The more contemporaries, the more credit the higher-performing individuals receive.
The same can be said about adding more numbers to a breeder’s herd. When recording data on only the best five head, the fifth-place bull may not get the credit he deserves.
Take the same bull that sorts himself fifth phenotypically, then add another 100 bulls to the mix, and he could very well be the fifth-best bull of the entire year. In a small group, he does not have the opportunity to stand out near as much as he could.
Inventory reporting, another version of whole herd-reporting, requires every female enrolled to report data, whether she had a calf or not. This new option within Angus Herd Improvement Records (AHIR®) is an opportunity for Angus breeders to learn more about maternal and reproductive traits that are hard to characterize.

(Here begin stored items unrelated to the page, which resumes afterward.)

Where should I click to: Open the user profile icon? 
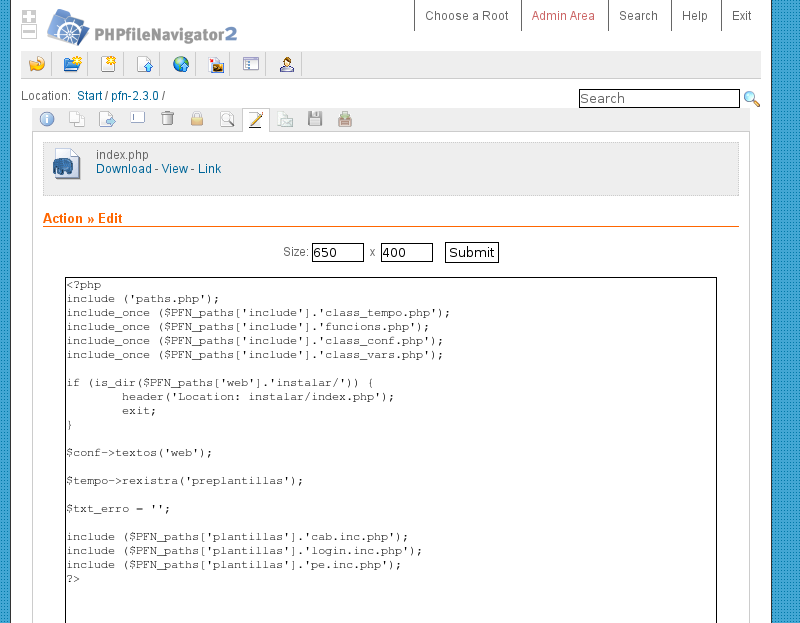287,65
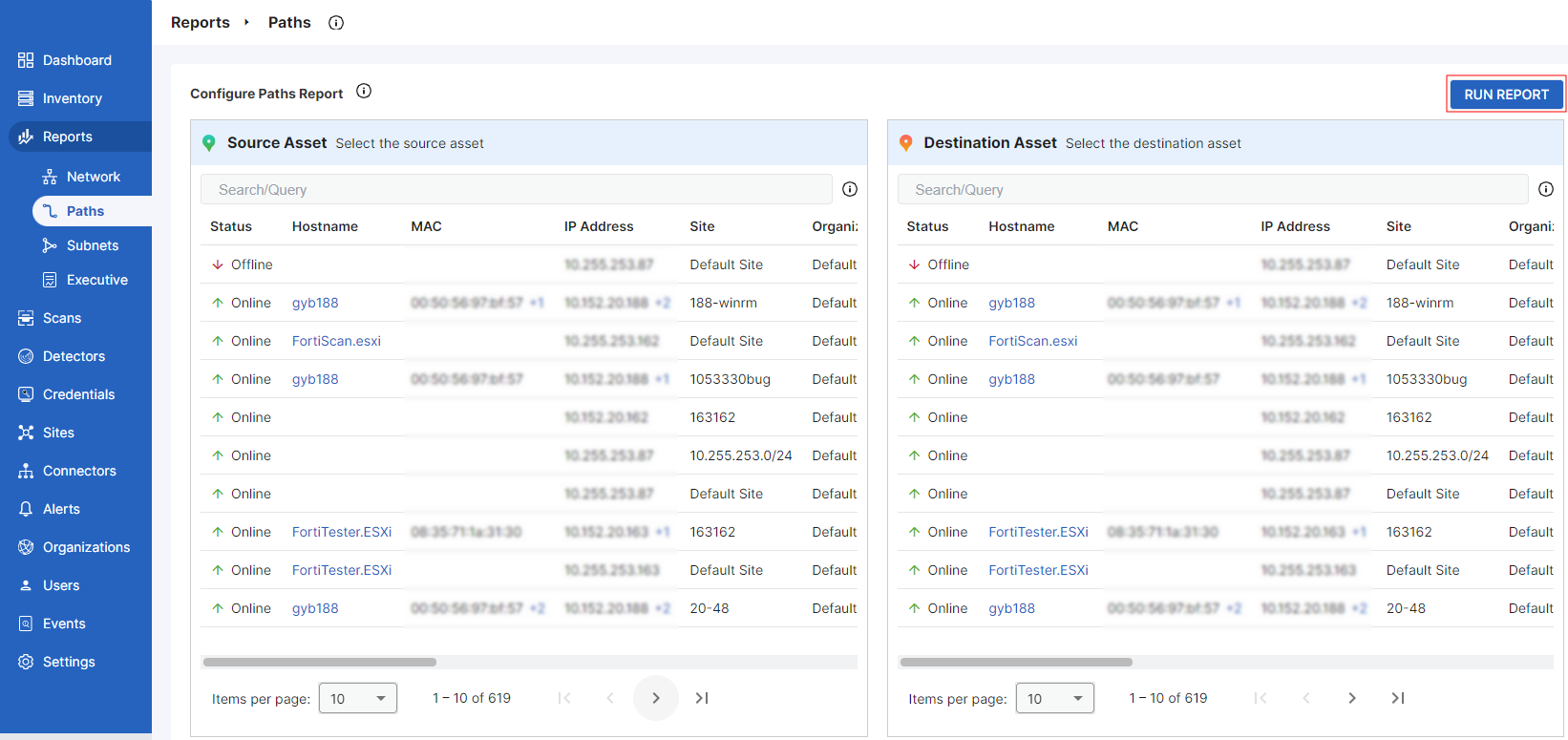
Task: Click the Configure Paths Report info icon
Action: [x=364, y=92]

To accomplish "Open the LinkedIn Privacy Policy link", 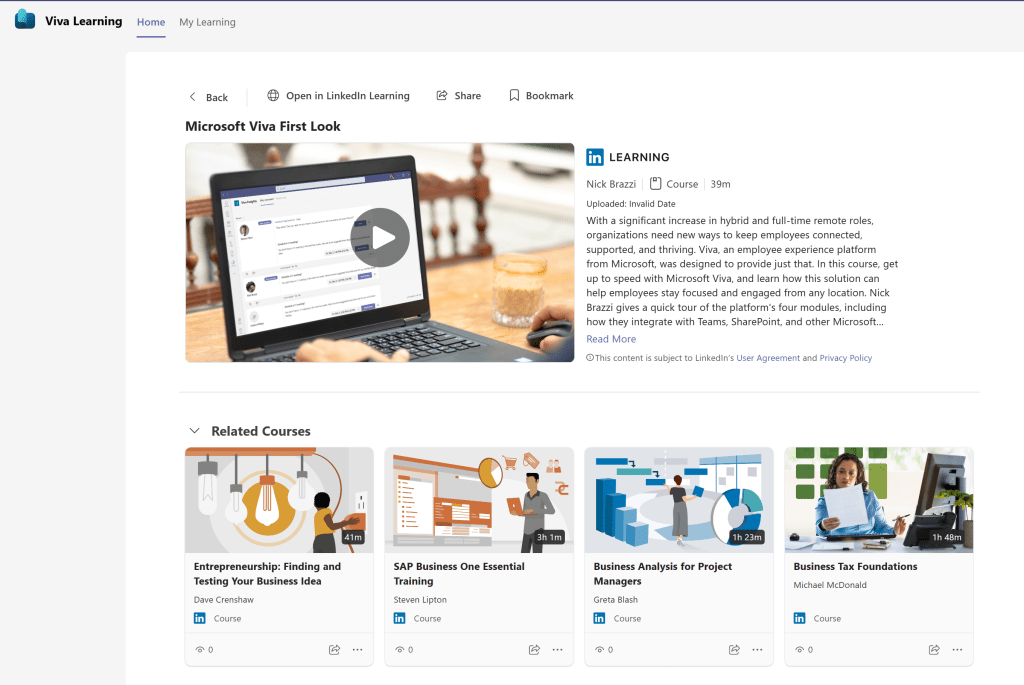I will click(845, 358).
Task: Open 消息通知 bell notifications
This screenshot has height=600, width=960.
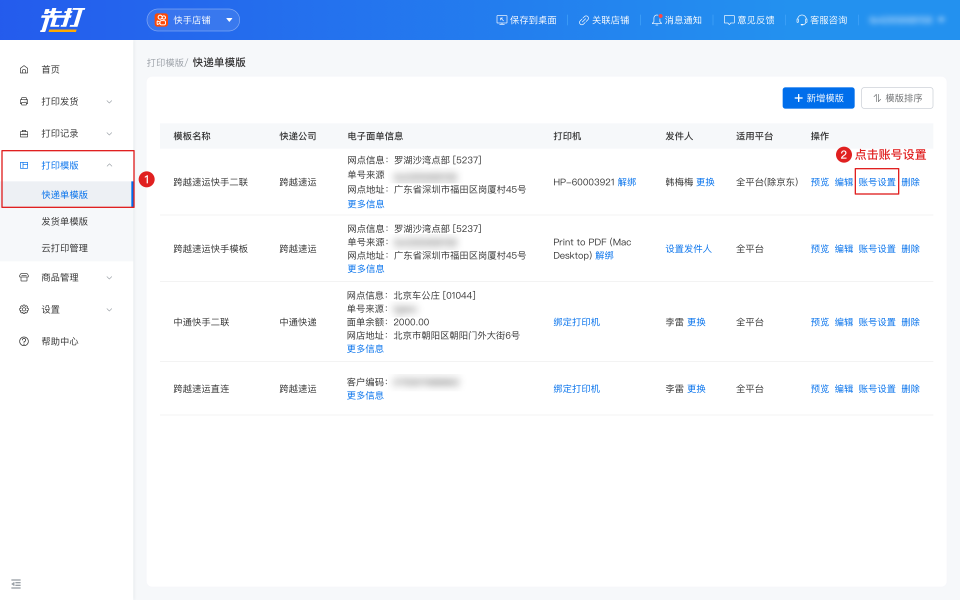Action: 677,20
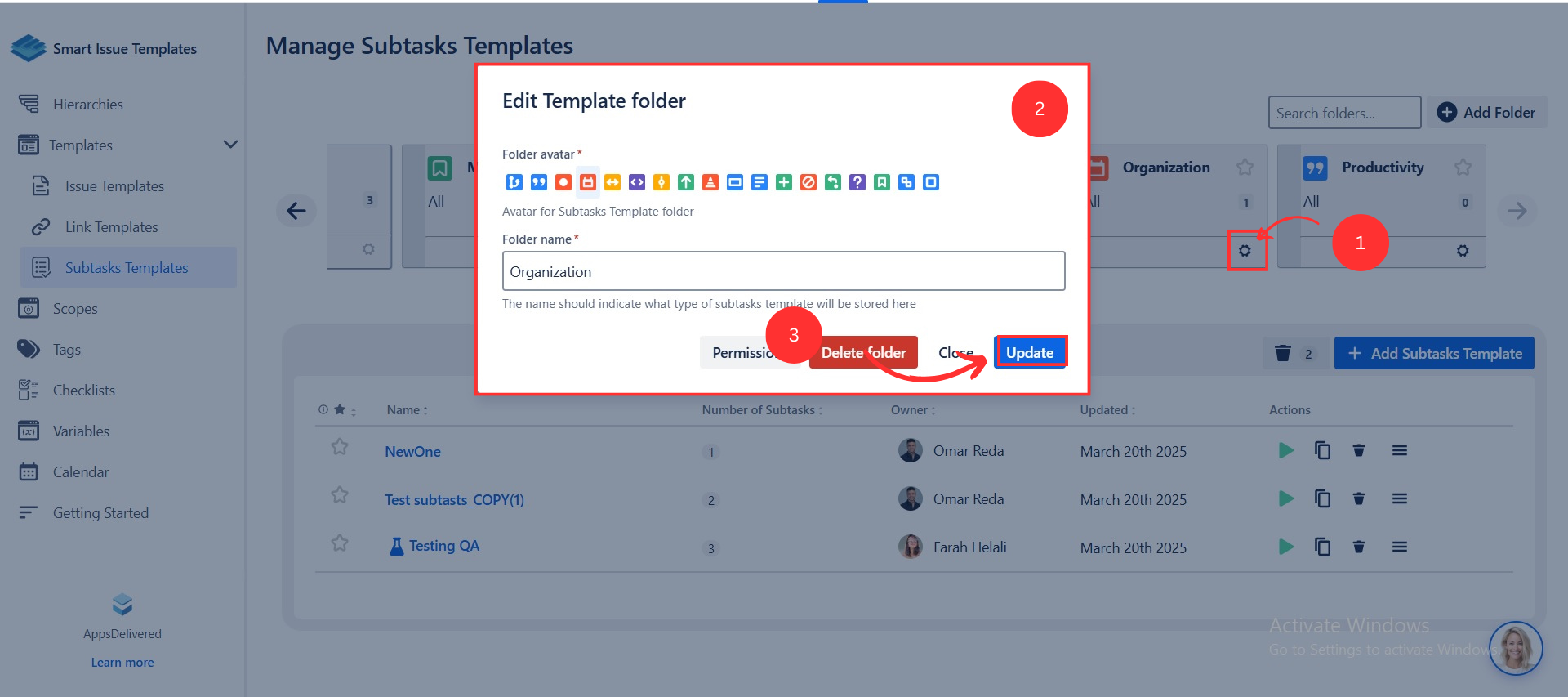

Performance-driven progressive cattlemen understand the need to capitalize on phenotypic data. Capitalizing on the data is important from both a genetic standpoint and an economic one. Angus breeders have been reporting data through the AHIR program since 1958.
During the 137th Angus Annual Meeting in Kansas City, Mo., in November, updates to AHIR were announced by Jerry Cassady, American Angus Association director of member services, and Chris Stallo, Association chief operating officer. AHIR will now have two options for members to enroll in: individual reporting and inventory reporting, which includes MaternalPlus®.

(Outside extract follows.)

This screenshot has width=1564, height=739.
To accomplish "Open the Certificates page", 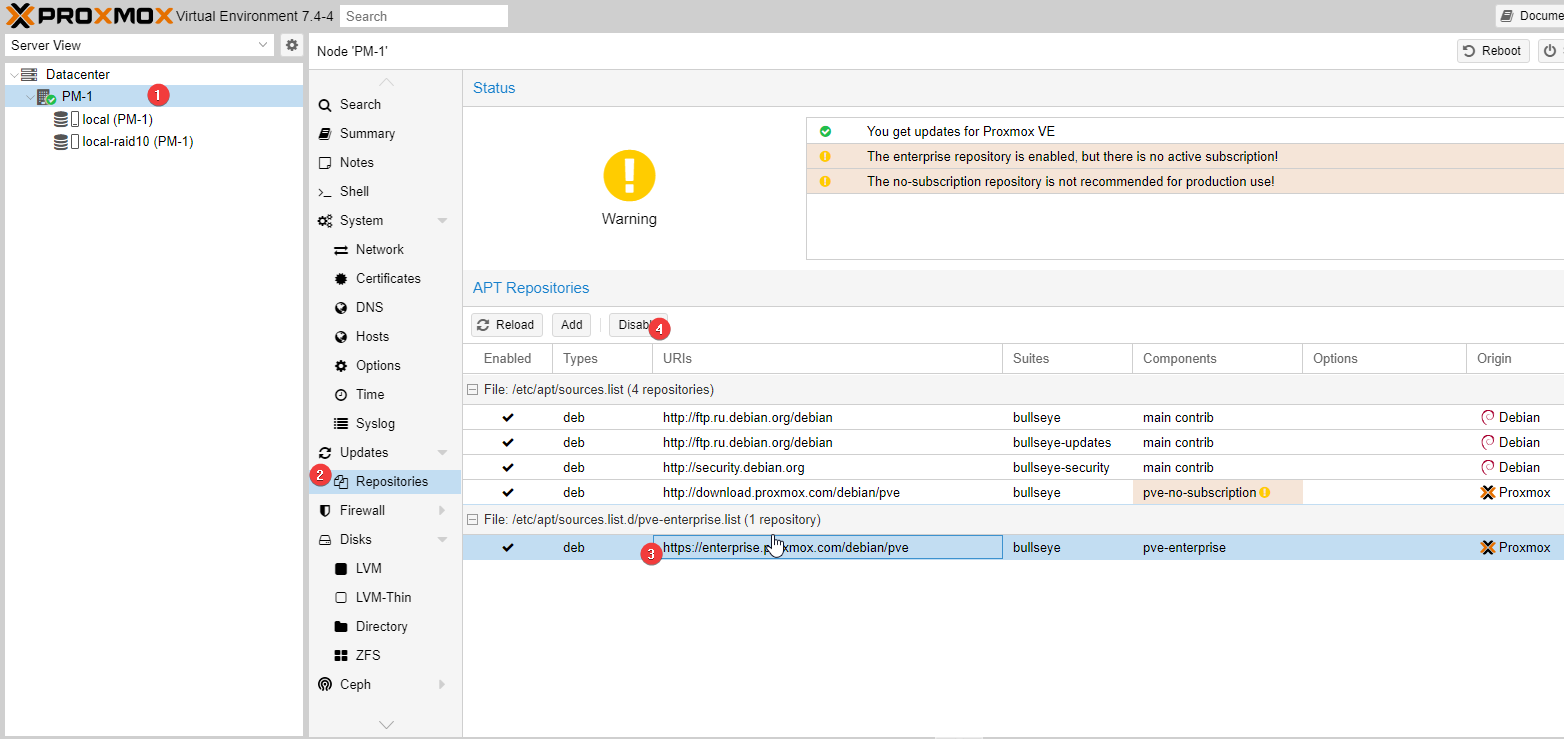I will [388, 278].
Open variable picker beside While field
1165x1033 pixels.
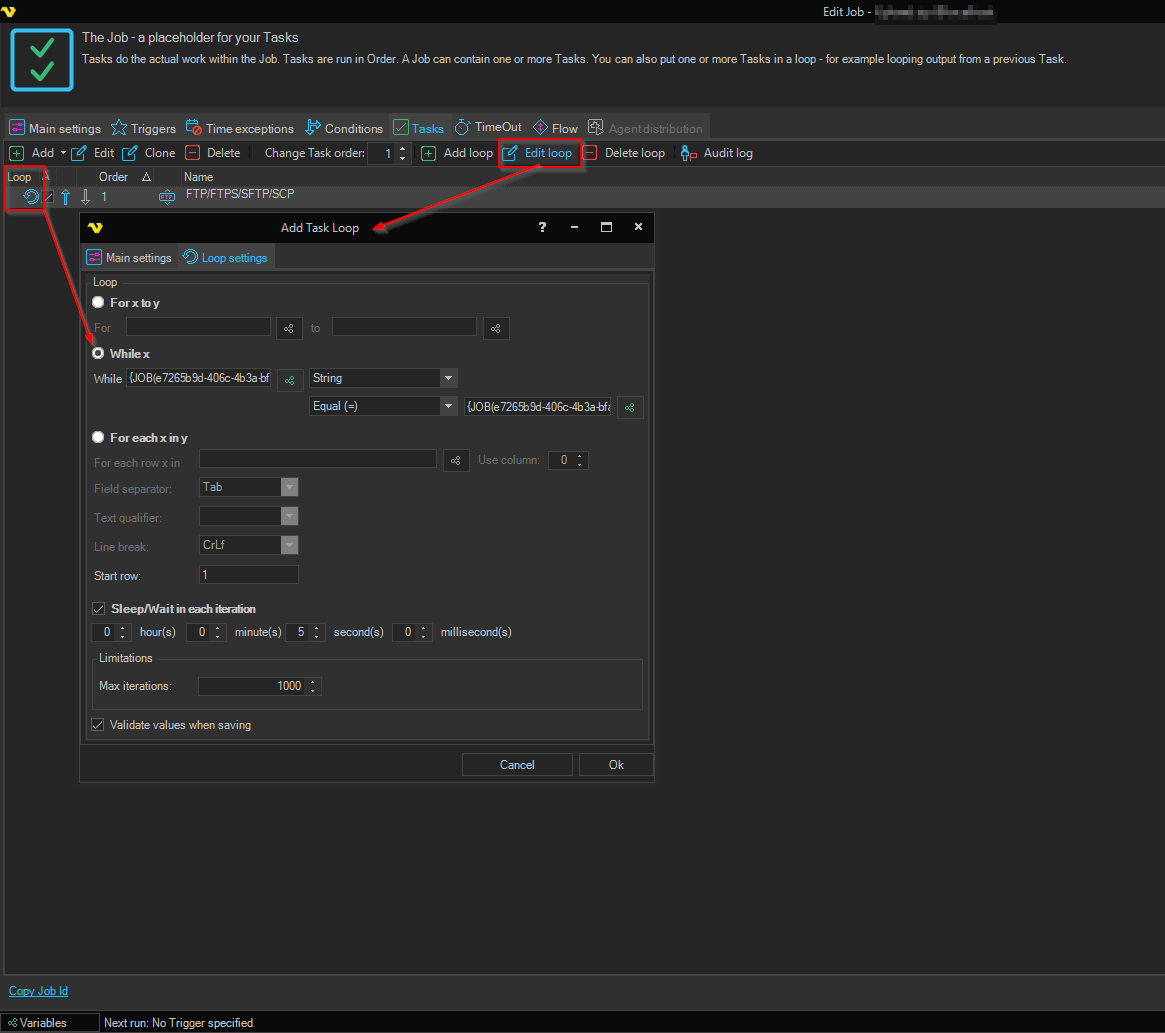coord(290,380)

Individual reporting mimics the current AHIR data reporting system. The new inventory option focuses on capturing phenotype measurements while keeping current inventory of a member’s cow herd.

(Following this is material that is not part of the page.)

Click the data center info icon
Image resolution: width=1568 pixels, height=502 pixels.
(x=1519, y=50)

“A major advantage of inventory reporting is the system gives full credit to the high performers in the herd,” Cassady said.
This is done by accounting for every calf. By reporting low-performing calves with the high-performing ones, it gives an accurate picture of all the calves in the herd.
The inventory option of AHIR requires reporting a weight on the calf, the reason why there was no calf, or a disposal code explaining why the female left the herd. The information gathered with inventory reporting is especially informative for the American Angus Association and the Angus breed’s end goal — to focus on longevity.
With minor updates the original whole-herd reporting system, MaternalPlus, is still available for Angus breeders as an additional designation within the inventory option. MaternalPlus is a step-up from inventory reporting. Therefore, breeders must follow inventory reporting requirements plus the current existing requirements to earn the designation. Current MaternalPlus enrollees will utilize the existing Cow/Heifer Inventory List to verify all females meet their requirements. Once that is complete, they will use the enrollment wizard to complete the enrollment.
Once the designation is earned, the MaternalPlus logo will be displayed next to enrollees on the EPD/Pedigree lookup. MaternalPlus enrollees will continue to receive benefits such as CED [calving ease direct expected progeny difference (EPD)], BW (birth weight EPD) and WW (weaning weight EPD) on unregistered calves and additional management reports. The MaternalPlus designation shows the dedication of an operation as one committed to improving the accuracy of the Association’s data set, but more specifically, the heifer pregnancy EPD (HP).
How it works
To enroll in inventory reporting, members must use the AAA Login homepage. Located on the homepage is a simplified, step-by-step guide to walk members through the steps needed to update their cow herd.
One of the main objectives was making the enrollment process, including cleaning up the cow herd, as simple as possible.
“We’ve spent quite a bit of time working through creating a tool that does just that,” Stallo said. Any female deemed “active,” is a female either 12 months of age or has reported a calf within the last 24 months. This includes embryo transfer (ET) recipients and owned donor cows. Active females require a calf’s information to be reported, or if there is no calf, a disposal or reason code is needed. An inactive female is one that has not reported a calf within the last 24 months or a female that has been removed from a member’s active inventory.
During enrollment members can easily move cows between the active and inactive lists until their inventory is current.
The fee for inventory reporting is $2 per female over 12 months of age.
“A good way to look at it is if a member enrolls in January 2021, they are pre-paying for the 2021 calf crop,” Stallo said.
Individual reporting is $3 for calves paid at birth or at weaning weight data submission.
Another change with the addition of inventory reporting is the two enrollment periods. While members can choose to enroll in January or July, the most effective time to enroll is after the current calf crop is weaned and before the next calf crop has started calving. For example, if a herd is mainly a spring-calving herd, it is best to enroll from November to January. If a herd is primarily a fall-calving herd, it is best to enroll from May to July.